Puis le huis clos, de jouer dans cette ambiance, le rôle fondamental de l'entre deux.
L'entre deux mondes, celui des coréens, de cette famille, qui penche davantage vers le déraisonnement et la fracture sociale, que l'amour unissant parents et enfants...
Puis le monde des japonais, réduit à la victimisation de cette errance nonchalante.
Mais, sans parti pris, pourtant, le cinéaste réussi son discours, qui se focalise sur la solitude d'un être, son charisme qui se délabre avec le temps, se détériore aussi avec les années, et qui marquera alors, la non influence qu'il exerce sur l'époque contemporaine.
Comme en témoigne cette scène d'une rare intensité, ou l'on voit Kitano faisant un malaise cardiaque, et demandant de l'aide, que personne ne viendra lui offrir.
Mieux, on entendra en fond sonore: "Crève, espèce de salaud"... Le juste retour des choses, le sabreur sabré, en somme...
Le temps, facteur de la décadence...
Dans le même genre, on assiste à la décadence de l'homme, par le temps lui même.
Il vieilli et perd de son influence, de son charisme, comme les lignes de vie perdent de leur intensité.
Il se morfond dans son mal être, se retrouve dans la même situation que celle qu'il a infligé tout au long de sa vie, à ses proches, amis ou ennemis.
Et Yoichi Sai de jouer un peu de l'auto-dérision, en acclimatant son métrage de quelques pointes d'ironie, ou de cynisme.
L'homme vieilli, entre dans la cour des laissés pour compte, ceux que l'on admire pas, ou plus. Ceux qu'on laisse pourir, à l'abri des regards.
Le cinéaste à ainsi exploré deux phases d'un même homme.
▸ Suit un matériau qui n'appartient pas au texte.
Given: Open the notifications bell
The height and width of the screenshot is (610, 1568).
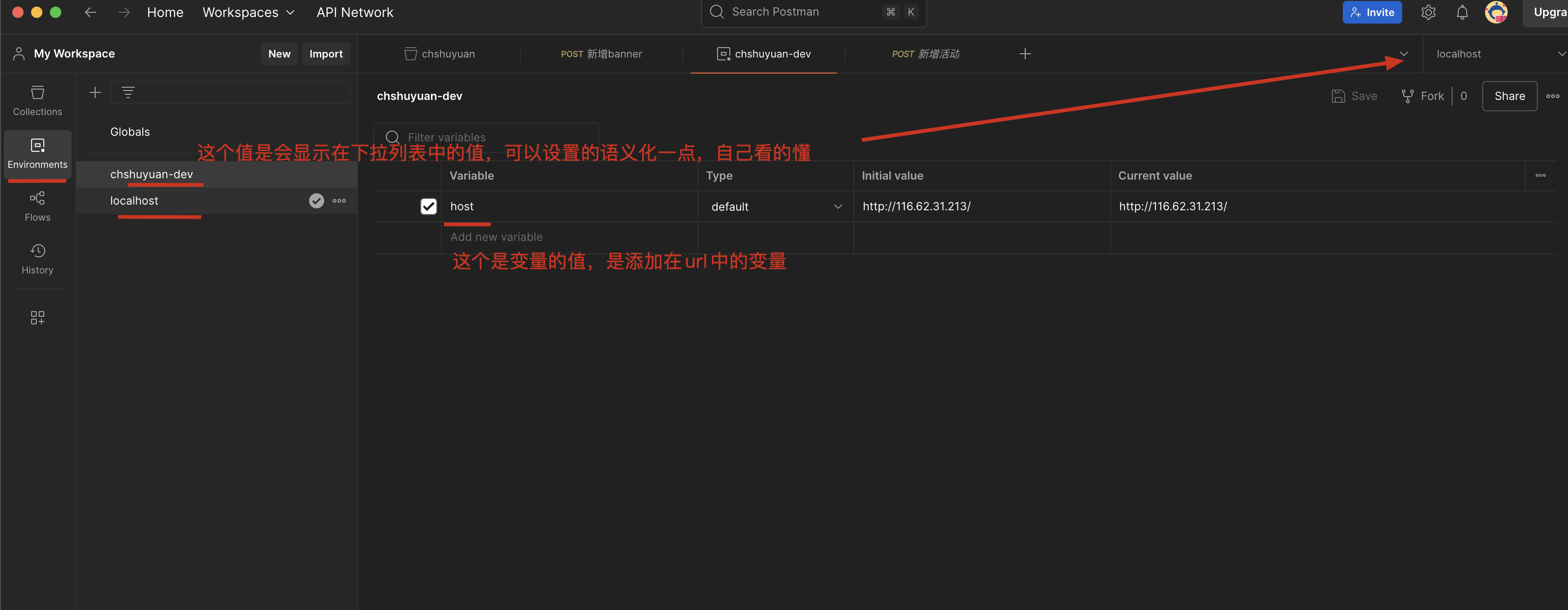Looking at the screenshot, I should 1462,12.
Sa jeunesse flamboyante, sa contribution à l'économie japonaise, à la revitalisation d'un système politico-social, à l'histoire aussi.
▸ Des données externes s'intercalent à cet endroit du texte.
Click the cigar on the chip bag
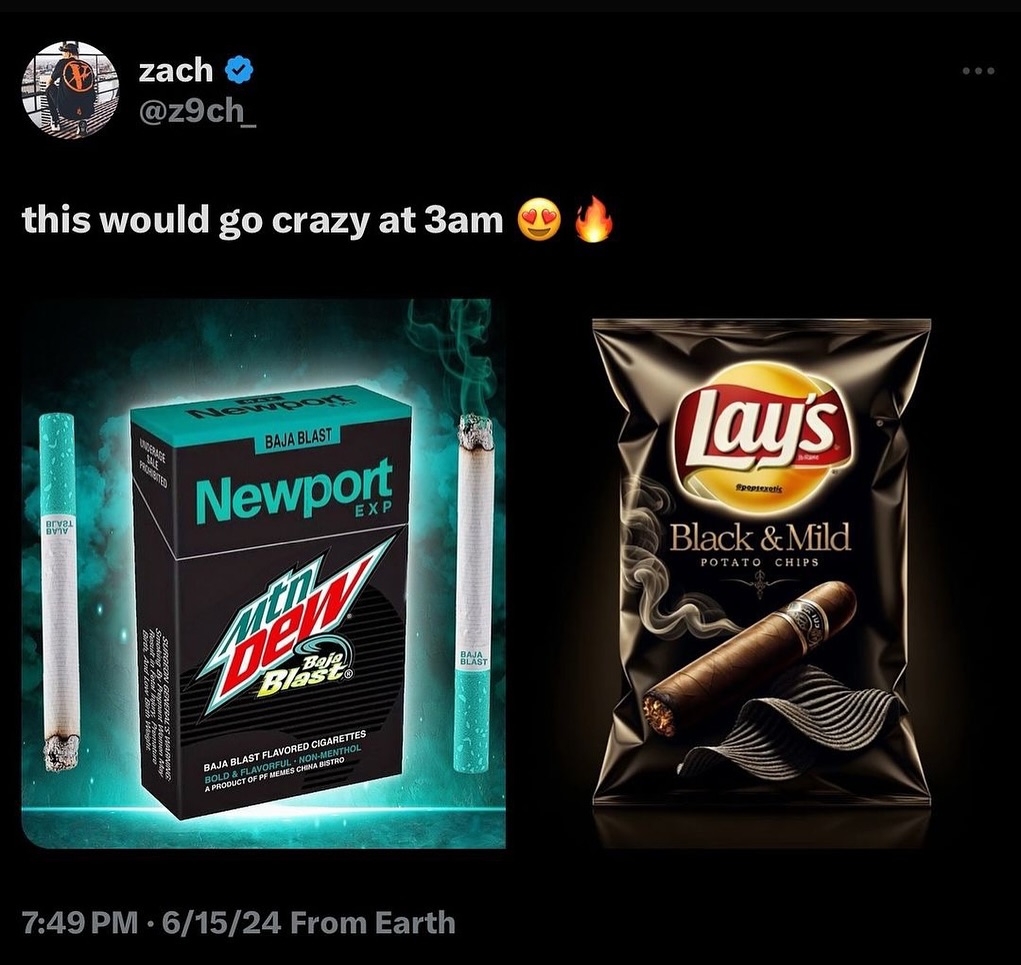This screenshot has width=1021, height=965. coord(750,658)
Puis, il l'amène dans l'oubli, dans le dénigrement, sous forme de hainisme ravageur.
Deux phases, pour deux périodes, marquées par l'évolution des moeurs, par la place de la femme, revisitée.
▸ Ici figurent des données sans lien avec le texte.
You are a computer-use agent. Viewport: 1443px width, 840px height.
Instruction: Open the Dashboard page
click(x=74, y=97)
Parce que la femme joue un rôle primordial, dans ce cocktail doux-amer.
Elle est à la fois victime, et source de réconciliation.
Elle évoluera plus vite que l'homme, l'abandonnant dans le masochisme et la bestialité qui l'accompagne.
Jusqu'à la dernière image du film, qui laisse baba, admiratif, et nous confirme que l'on a eu à faire à un chef d'oeuvre, le cinéaste préfère dénaturer son propos, plutôt que de l'enfermer dans les stigmates du genre.
Conclusion:
une oeuvre bestiale, lancinante et déraisonnée, en toile de fond, une satire dramatisée du système politique et économique asiatique, sino-coréen en particulier.
Un film sur l'argent et sa fragilité, sur le pouvoir et sa fébrilité.
Le pouvoir et l'argent, deux antités maléfiques, apportant tout à tour, bonheur et richesse, puis pauvreté et indifférence.
Sai plonge sa caméra en plein coeur de la dynastie moderne, avec l'influence qu'elle exerce, mais aussi, la cruauté et l'oubli qu'elle engendre.